②「パズルはわくからつくろう」視覚支援カード
2枚目のカードでは、パズルを作る基本的な順番を伝えます。
- かどを見つける
- まわりを集める
- わくをつなげる
- なかを作る
角のピースは、たいらなところが2つあります。
周りのピースは、たいらなところが1つあります。
「まっすぐなピース」と言われても分かりにくい子には、
「たいらなところはいくつある?」
と一緒に確認すると、探しやすくなります。

③「ピースがあわないときは?」視覚支援カード
3枚目のカードでは、ピースが合わなかったときの対処法を伝えます。
- 無理に押さない
- 色と絵を見る
- ピースを回す
- 別のピースを試す
子どもに、
「違うよ。
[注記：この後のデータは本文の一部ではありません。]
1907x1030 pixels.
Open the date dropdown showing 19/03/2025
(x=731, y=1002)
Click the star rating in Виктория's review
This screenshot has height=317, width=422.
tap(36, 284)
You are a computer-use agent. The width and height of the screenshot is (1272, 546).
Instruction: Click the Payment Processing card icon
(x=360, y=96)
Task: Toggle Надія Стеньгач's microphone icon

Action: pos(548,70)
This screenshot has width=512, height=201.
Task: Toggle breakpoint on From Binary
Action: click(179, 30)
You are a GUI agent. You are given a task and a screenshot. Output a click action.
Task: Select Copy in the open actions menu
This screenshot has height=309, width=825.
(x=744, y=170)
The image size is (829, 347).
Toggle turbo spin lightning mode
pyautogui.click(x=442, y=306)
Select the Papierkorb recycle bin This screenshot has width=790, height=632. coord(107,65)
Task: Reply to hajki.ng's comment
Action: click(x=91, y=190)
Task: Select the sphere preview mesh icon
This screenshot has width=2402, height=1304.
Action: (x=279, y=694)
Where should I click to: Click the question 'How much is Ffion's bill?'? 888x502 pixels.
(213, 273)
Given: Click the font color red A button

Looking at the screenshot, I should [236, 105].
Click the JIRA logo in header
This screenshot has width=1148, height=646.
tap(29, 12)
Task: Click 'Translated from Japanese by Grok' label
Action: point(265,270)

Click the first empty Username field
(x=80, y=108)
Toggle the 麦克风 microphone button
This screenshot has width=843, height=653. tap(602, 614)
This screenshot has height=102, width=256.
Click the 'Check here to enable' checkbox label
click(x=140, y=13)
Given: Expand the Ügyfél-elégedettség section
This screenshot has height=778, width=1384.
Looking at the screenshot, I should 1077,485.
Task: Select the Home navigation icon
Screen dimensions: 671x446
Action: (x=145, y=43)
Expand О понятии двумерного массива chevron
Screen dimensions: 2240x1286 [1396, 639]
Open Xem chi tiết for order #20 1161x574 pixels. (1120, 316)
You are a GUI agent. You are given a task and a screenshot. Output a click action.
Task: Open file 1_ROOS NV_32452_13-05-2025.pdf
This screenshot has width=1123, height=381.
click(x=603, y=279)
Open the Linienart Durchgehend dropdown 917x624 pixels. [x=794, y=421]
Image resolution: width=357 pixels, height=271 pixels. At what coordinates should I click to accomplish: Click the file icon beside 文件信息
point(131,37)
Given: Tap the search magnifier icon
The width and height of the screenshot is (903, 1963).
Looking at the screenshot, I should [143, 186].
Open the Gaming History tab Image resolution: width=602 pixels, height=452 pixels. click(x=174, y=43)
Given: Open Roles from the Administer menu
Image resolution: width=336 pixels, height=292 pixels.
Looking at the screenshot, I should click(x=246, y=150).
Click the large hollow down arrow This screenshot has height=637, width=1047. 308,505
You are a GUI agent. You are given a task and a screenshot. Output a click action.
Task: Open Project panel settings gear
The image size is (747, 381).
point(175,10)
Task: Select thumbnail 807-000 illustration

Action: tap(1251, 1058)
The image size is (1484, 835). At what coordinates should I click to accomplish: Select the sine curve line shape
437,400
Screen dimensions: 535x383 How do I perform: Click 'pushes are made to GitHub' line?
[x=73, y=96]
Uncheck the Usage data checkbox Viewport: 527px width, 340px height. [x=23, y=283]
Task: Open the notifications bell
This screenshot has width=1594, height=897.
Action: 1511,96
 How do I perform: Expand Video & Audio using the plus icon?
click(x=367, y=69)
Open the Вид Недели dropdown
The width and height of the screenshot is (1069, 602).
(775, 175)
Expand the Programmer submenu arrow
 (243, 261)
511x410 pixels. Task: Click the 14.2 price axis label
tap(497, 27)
」
「そこじゃないよ。」
と伝えるだけでは、次に何をすればよいのか分からないことがあります。
そこで、
「合わなかったら、どうするか」
まで具体的に見えるようにしました。
失敗しないことを目指すのではなく、
合わないことに気づき、別の方法を試せるようになること
が大切だと考えています。

パズル視覚支援カードまとめ(①②③)

画用紙にパズルの外枠を書いてあげても大丈夫

台紙のないジグソーパズルでは、完成したときの大きさや、ピースを置く位置が分かりにくいことがあります。
特に、枠から作ることに慣れていない子は、
- 4つの角をどこに置けばよいか分からない
- 周りのピースをどちら向きに置けばよいか分からない
- パズルが横に広がりすぎる
- ピースをつないでも全体の形が崩れてしまう
- 完成する範囲をイメージしにくい
といったところで、つまずくことがあります。
そのような場合は、画用紙に、完成したパズルよりもほんの少し大きな四角い枠を書いておく方法もおすすめです。
大人がパズルの枠を完成させて渡すのではなく、ピースを置く場所の目印となる枠線を用意します。
枠線があると、
「この四角の中にパズルを作る」
という完成範囲が分かりやすくなります。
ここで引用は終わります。